Le Vietnam est devenu le deuxième pays d’accueil des investissements étrangers dans l’Asean 5, juste derrière l’Indonésie, mais nettement devant la Malaisie, la Thaïlande ou les Philippines. Les principales multinationales présentes dans le pays – Samsung, Unilever, Nestlé, Microsoft, Honda ou Foxconn via sa filiale singapourienne – témoignent de la diversité des secteurs et des pays d’origine des investissements étrangers. En tant qu’État, Singapour est devenu le premier investisseur avec près de 20 % des capitaux étrangers investis dans le pays, mais les investisseurs chinois montent en puissance.
L’internationalisation rapide de l’économie vietnamienne comporte trois types de risques. Elle rend le pays tributaire de la bonne santé de l’économie mondiale, qui montre des signes de faiblesse depuis les chocs successifs du Covid-19 et de la guerre en Ukraine. Elle expose le Vietnam à d’éventuelles restrictions aux échanges imposées par les pays occidentaux, un risque particulièrement important avec les États-Unis. Car Hanoï importe massivement des produits intermédiaires d’Asie – le continent asiatique représente 82 % des importations vietnamiennes – pour exporter des produits finis vers les pays développés – l’Asie ne représente que 47 % des exportations vietnamiennes. Les États-Unis importent huit fois plus de produits vietnamiens qu’ils n’en exportent vers le Vietnam, avec un déficit commercial de près de 100 milliards de dollars qui a été multiplié par quatre en dix ans. L’Europe a également un taux de couverture de ses échanges avec le Vietnam de seulement 15 %. De tels déséquilibres ne peuvent pas se prolonger indéfiniment et la prochaine administration américaine va probablement, qu’elle soit républicaine ou démocrate, durcir sa politique commerciale avec le Vietnam.

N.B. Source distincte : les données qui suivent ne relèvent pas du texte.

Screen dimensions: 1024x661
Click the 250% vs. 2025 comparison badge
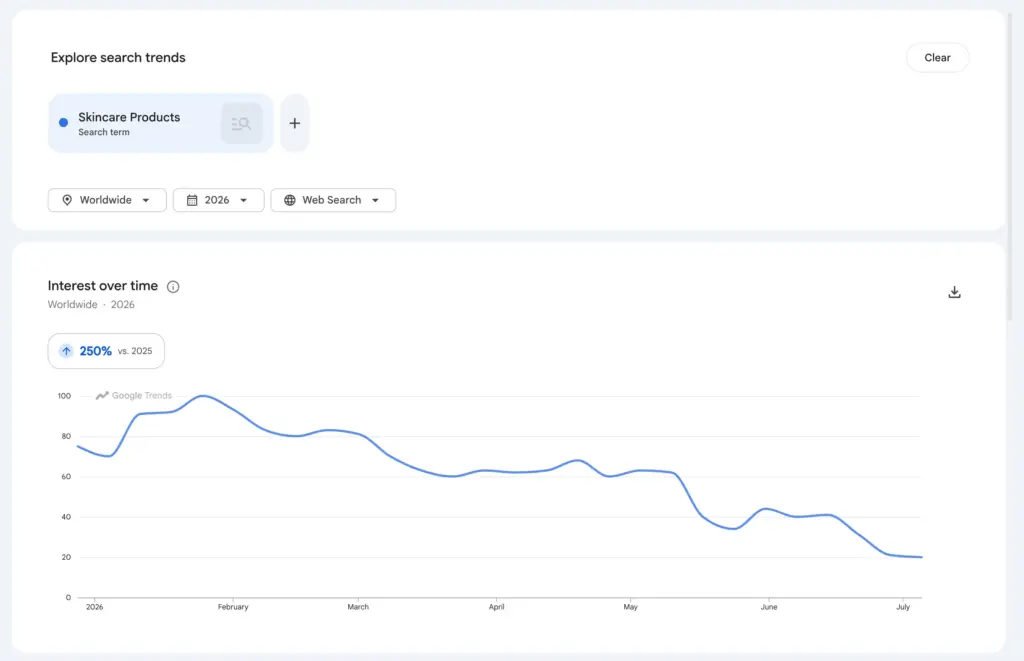tap(106, 351)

Le troisième risque concerne la dépendance à l’égard de la Chine, qui est de loin le premier partenaire commercial du pays. Les produits chinois sont à la fois indispensables pour alimenter les chaînes d’assemblage vietnamiennes et pour répondre à la demande intérieure – ils représentent par exemple l’essentiel des panneaux solaires importés par le Vietnam -, et la Chine représente un tiers des importations du pays. Cette dépendance limite la marge de manœuvre géopolitique de Hanoï, qu’il s’agisse des ambitions chinoises en mer de Chine du Sud ou du rapprochement avec les États-Unis qui a été illustré par l’accord de « partenariat stratégique intégral » signé en septembre 2023 lors de la visite de Joe Biden à Hanoï.

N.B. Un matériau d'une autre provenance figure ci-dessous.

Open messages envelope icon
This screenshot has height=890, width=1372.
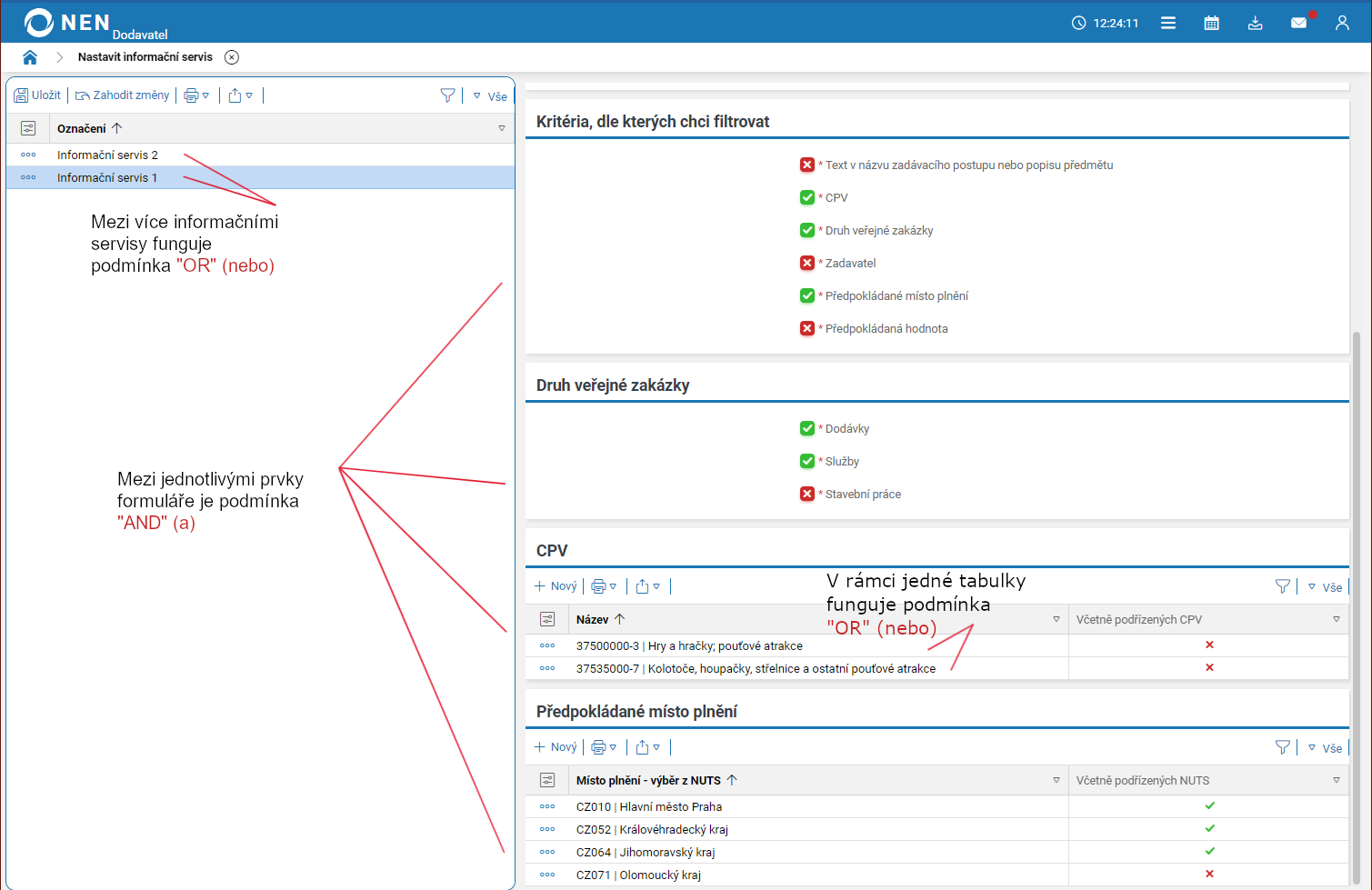coord(1298,23)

La première visite à l’étranger de To Lam immédiatement après sa nomination comme secrétaire général du Parti Communiste a eu lieu à Pékin en août dernier. Il y a reçu un accueil protocolaire exceptionnel, et la dimension idéologique du partenariat sino-vietnamien a été mise en avant à différentes occasions. Le Vietnam ménage également sa relation avec Moscou. Hanoï s’est gardé de prendre position sur la guerre en Ukraine et profite des sanctions occidentales pour développer les relations commerciales avec la Russie tout en conservant son partenariat militaire. La « diplomatie du bambou » dont se vante le Vietnam pour souligner la flexibilité de sa gestion des relations internationales penche actuellement vers l’axe anti-occidental mené par la Chine, ce qui accroît les risques de tension avec les États-Unis, voire avec l’Union européenne en 2025.